Goldie is a new venue for the festival (perhaps replacing the missing-in-action Blå club), where your scribe found himself every night, with its ground floor bar stage and its ample-spaced basement club stage. This was very useful when it came to setting up bands, alternating between the two. Some nights there featured rockin’ outfits with nary a trace of folkloric input, just like the 2024 Oslo World edition held several jazz mini-summits, featuring combos without the expected Norwegian folk influences. The aforementioned Kuunatic (keyboards, bass, drums) operate from a rock base, but they include a strong sense of Japanese ritual in their ensemble vocals and their shimmering ’scapes. These three are not the most articulate of instrumentalists, and they don’t seem to be advancing much since your scribe caught them at WOMAD back in 2023. Their ramshackle approach is more suited to garage rock, but some of their songs have more grandiose ambitions, perhaps a touch beyond their playing abilities.

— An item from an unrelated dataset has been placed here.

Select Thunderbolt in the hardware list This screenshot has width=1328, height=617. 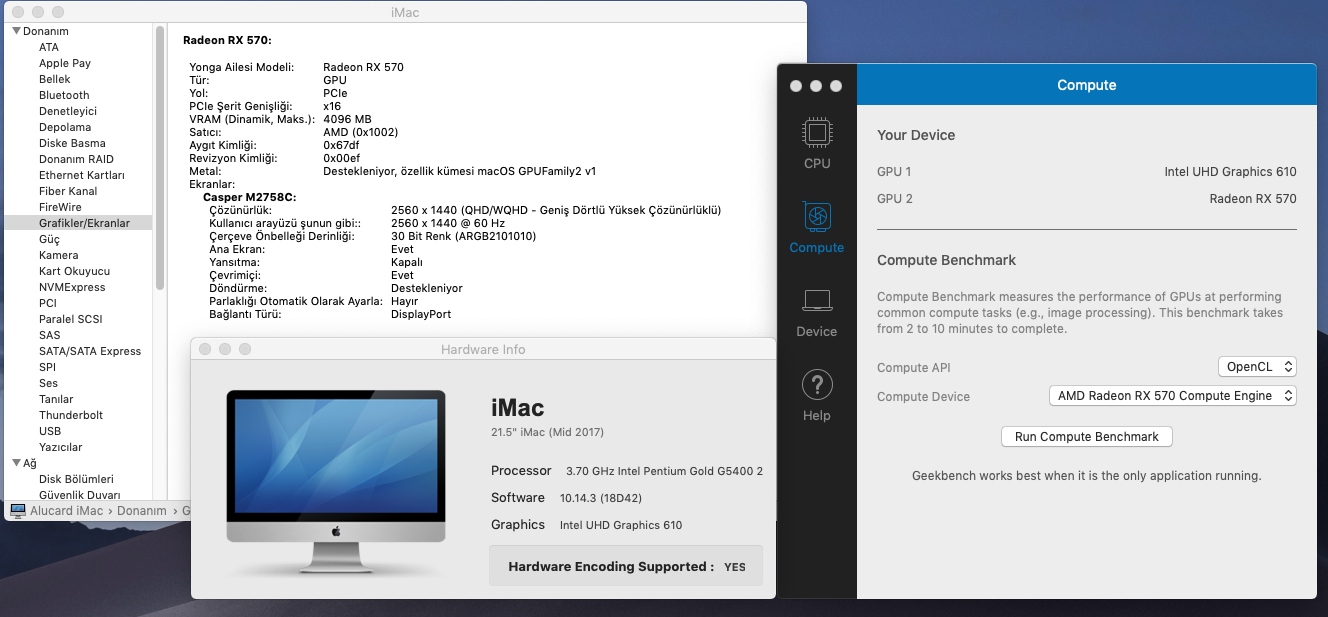click(71, 415)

Tramhaus arrived at Goldie from the Netherlands, nervously riffing with metallic serrations, their singer jerking between Iggy Pop and Ian Curtis, all bodily angles, sharp elbows and microphone held like an ice-cream cone, leg kicks, spasm bursts and post-punk (or even pre-punk) atonality. They held a vivid stance but needed some more distinctive songs.

Down in the Goldie basement there was a prog-jazz double bill, but the bands appeared in the “wrong” order, so your scribe had to miss the mighty Red Kite in favor of The Congos, those masterful veteran roots reggae pioneers. He did, however, catch Full Earth, a quintet with a dedication to post-classical pomp-prog, with a pair of tower-building keyboards in action (when one of the guitarists downed his main axe-instrument). Folks might smile at their exaggerated Orange-amp-stacked drama, but Full Earth are too frighteningly heavy for grins to be sustained, as they hold their guitar necks aloft in unison, churning out repeated gargantuan longhair climaxes, way harder and tougher than most such acts from the 1970s heyday of this sound. This is post-prog magnification, a heightened offspring of quaint baroque noodling, now transformed into a towering anthem for the current apocalypse.

It was quite a contrast to hit Cosmopolite on the uptown tram, to witness The Congos, an unknown quantity after all these decades, but revealed in the flesh as one of the best roots reggae combos witnessed in many a year, a band clearly united by regular gigging, knitted together with loaded bass, concise guitar solos and the leading voices out front, projecting wonderfully as they steppa-ed around the stage, dancing, gesturing, and pattering on their out-front congas. Cedric Myton was not present, taking a few days of rest, on doctor’s orders, but Ashanti Roy and Watty Burnett had no problems carrying a fuller weight, their high and deep tones working wonderfully in tandem as they paraded with humor, vigor, and bodily snaking. The key Congos album has always been their first, Heart of the Congos, produced in 1977 with Lee “Scratch” Perry. However, a few new numbers from their soon-coming new LP certainly made the high-quality grade. Unlike many touring reggae oldster groups, these Congos have an inspiring band that concentrates on a deep well of dubbed intensity, relaxed into improvisation, but fixed with a profoundly accessible depth.

As a complete contrast, the small Baba Bar offered an around-midnight set by Sisso & Maiko, a cheerful pair from Dar es Salaam, perched high up in the deejay booth, clearly ecstatic to be fomenting action down on the makeshift dance floor space. Partly in DJ-mode, but adding keyboard spurts, their hyper-singeli post-Taarab sound operates at a near-ludicrous BPM, bass blooping patterns entwined with hyperventilating high-end entanglements. Dancers were not united, each team finding their own style, either selecting rationed rhythms to recognize, or aiming in almost futile fashion to match the speed-beats. The duo kept peaking and peaking, and then peaking some more, prompting smiles from some, serious obliviousness in others. This singeli style is surely as far as we can ever take it on the future-floor of dance!